I remembered how to cook, to read for pleasure, to garden on a big scale.  In my mind, one mantra: 'Then we will do that which is hard.'  I'm lifting, toting, shoveling this space into submission.  I pretty much live off spicy black beans I cook from dry, fresh veggies, salads, sushi tuna & key lime water, & I don't feel deprived...much.  
When I get home from work I grab my carefully portioned dinner, my book, & head to the umbrella table out back. I read 2-3 chapters & then plot the evening's project. At some point each day I make Mu happy by getting in the floor to do yoga & crunches.  She loves all the outdoor time, too.  Always a bonus when you make your pup happy.
Twenty seven pounds, several books & a lot of hardscape later, I feel better than I have in several years.    My buddy Darwin is showing me once again the joy of adaptation, of recovering.  

Saturday 11 June 2016

By the truckload


It's summer & beauty like ripening fruit is coming by the truckload. The current bit of moon is visible overhead at 3pm. I've been in the backyard since I woke up at 9. No mistaking, it is hot.  Still there is a great breeze giving the little bell chime a real work out, & the new plantings are responding well to the drink I gave them. I've been filling & placing hanging baskets everywhere. There are three in the little lime tree alone--one angel-wing begonia, one full of New Guinea impatiens & one with those chartreuse bromeliads I divided & put everywhere. They are under a branch & they fit with the idea of a secret garden--one with hidden color & sound revealed only when the breeze ruffles though. 
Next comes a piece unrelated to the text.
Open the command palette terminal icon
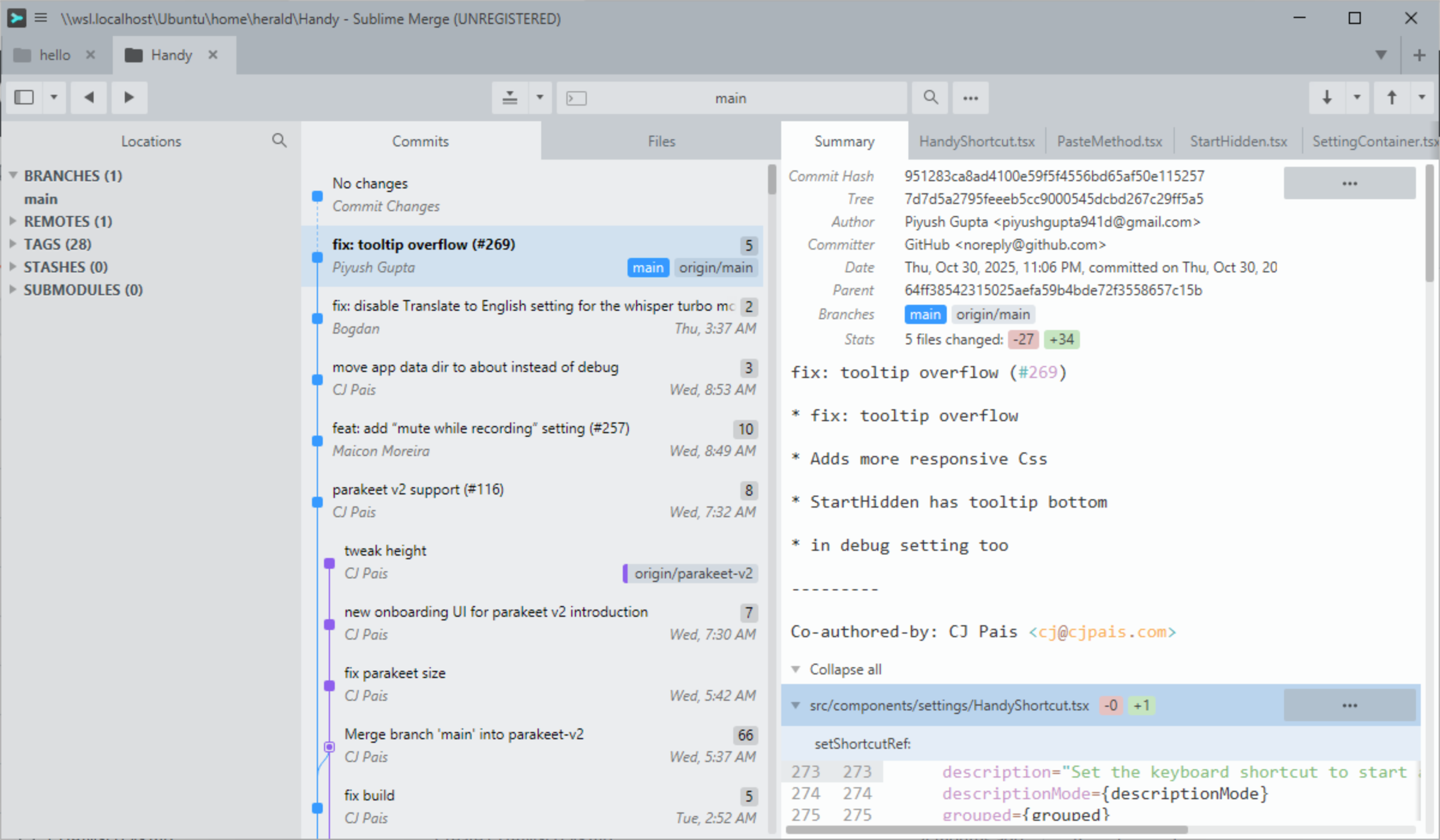Screen dimensions: 1440x840 (577, 97)
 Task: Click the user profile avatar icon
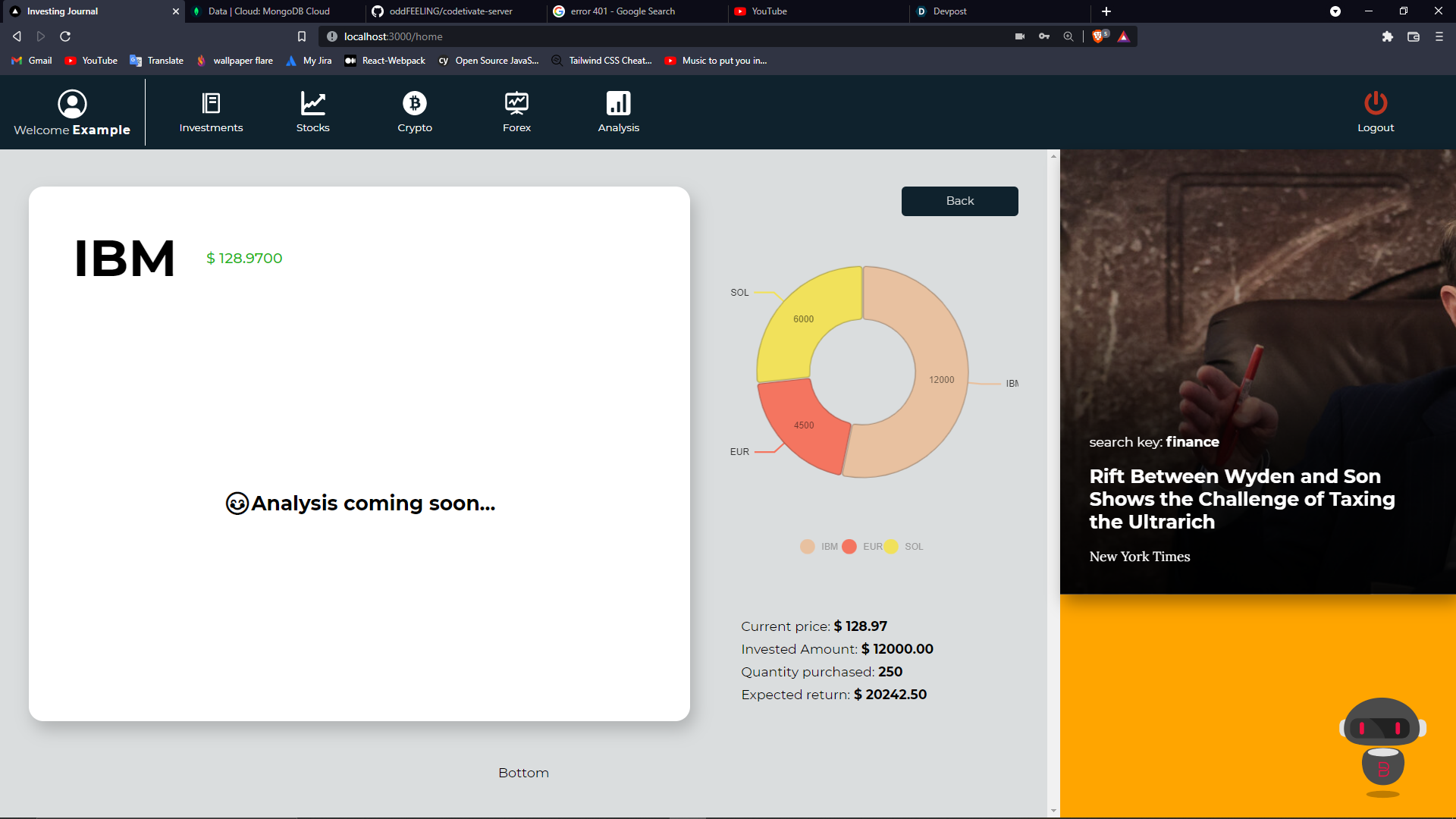pos(72,104)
The reading chaise area is my current fave hiding spot, a pleasant eddy that catches you with a good book & pulls you willingly in.  I didn't intend to finish this Harper Lee today, but the chaise got me & that book is history. 
The book & lunch are over & there is still full sun on the rock pile, so it isn't yet shoveling time. And I'm having this curious sensation--an unfamiliar drive to actually complete a project. 

Hmm. What are the odds of that really happening?

Friday 10 June 2016

Moving Heavens & Good Earth

The ridiculous & the sublime were well represented today. I did my usual after work mambo--changed into my play clothes, one of the tennis outfits D used to call my 'cheerleading ensems,' grabbed my scoop of black beans & glass of lime water, sat out back & read 2 chapters before choosing tonight's yard project & plunging in.  
Note:  If you start umpteen million projects simultaneously, you always have something different to turn to when you are suffering from lack of momentum in any quadrant. At least that's what I tell myself.
So tonight I wanted to move the compost bin to a less visible area, because though I love it with every waking fiber (& peel, shell & skin), I don't expect everyone to get it. The bin, like a lot of nifty things came with the house. So for 8 years with me & who knows how many before that, all the uber rich nutrients from every peel, eggshell & let's be honest--a LOT of coffee grounds has leeched into the ground under it. My version of sacred ground, which, once I pulled up & rolled the bin downslope to the new locale was so fine & rich it resembled instant espresso powder. There is a 2' diameter circle of it where I will plant something really special. 
After that I shoveled gravel & quarry dust awhile, & came in to watch Scandal on Netflix & do laundry. 
But the best part of every evening comes after yard work, after TV, yoga, clean up, etc.  just before sleep I go back out, lie down & look up. By this point it is anytime between midnight & 2 am & most neighbors have doused their lights & turned in, leaving the stars very little competition.  
I don't catalog what I'm looking at, just enjoy the calm reliability of their presence. Bat trails zip between the fruit trees, slicing the milky way above.  And the stars just are. A cosmic nightlight before bed. Good night!